Los partidos políticos, como sostén de la democracia representativa, deben ser financiados con dinero público, de los contribuyentes. En la medida que cerremos la llave del dinero de privados, ni el petróleo, ni el narcotráfico, ni el soborno, serán quienes ejerzan más influencia que los votantes a la hora de tomar decisiones públicas; seremos sus financistas, los ciudadanos, quienes controlemos. En definitiva, si nos gusta la democracia, asumamos la inversión.

Un nuevo esquema de financiamiento implica, además, desplazar la noción mercantilista de la política, establecer parámetros de igualdad de condiciones para quienes compitan en una elección y generar incentivos para que los candidatos en disputa se esfuercen ante sus bases por demostrar con acciones, y no a través de eslóganes, los motivos por los cuales habría que votarles.

Por otro lado, el debate sobre mecanismos de control en las instituciones públicas debe ganar más terreno. Mayor control significa menor margen de discrecionalidad y mejor optimización de los recursos públicos. Pero atención, también los privados deben regularse. La corrupción es una relación que involucra a más de uno, también es social, y se expresa mediante el fraude fiscal, la evasión y la entrega de sobornos. En la medida en que el Estado cuente con mecanismos laxos de control a las empresas y a las personas físicas en la recaudación tributaria y en la protección a los delatores de la corrupción, ni el dinero alcanzará, ni el desfinanciamiento por la vía de los ingresos será resuelto. Fuertes penas judiciales y publicación de los deudores deben ser medidas para desincentivar el incumplimiento a la ley, por lo que es necesario impulsarlas.

Centroamérica está despertando de su letargo.

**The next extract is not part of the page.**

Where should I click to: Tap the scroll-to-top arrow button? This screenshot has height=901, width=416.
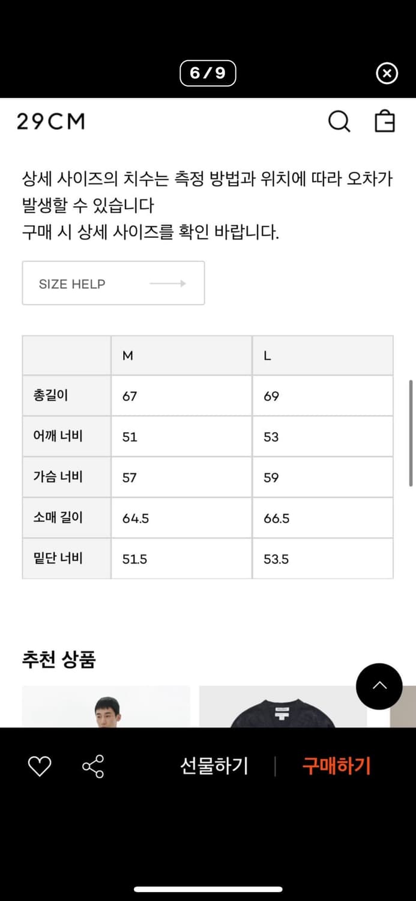pyautogui.click(x=379, y=687)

Digo está porque este es un proceso en desarrollo, que sólo estará culminado en la medida en que exista interés en la sociedad por dinamizar estos temas y entonces ejercer la suficiente presión sobre los políticos para instalarlos en agenda. En definitiva que esto transite de la indignación hacia una nueva manera de constituirnos como sociedad depende única y exclusivamente de nosotros, ciudadanos conscientes y empoderados de nuestros derechos.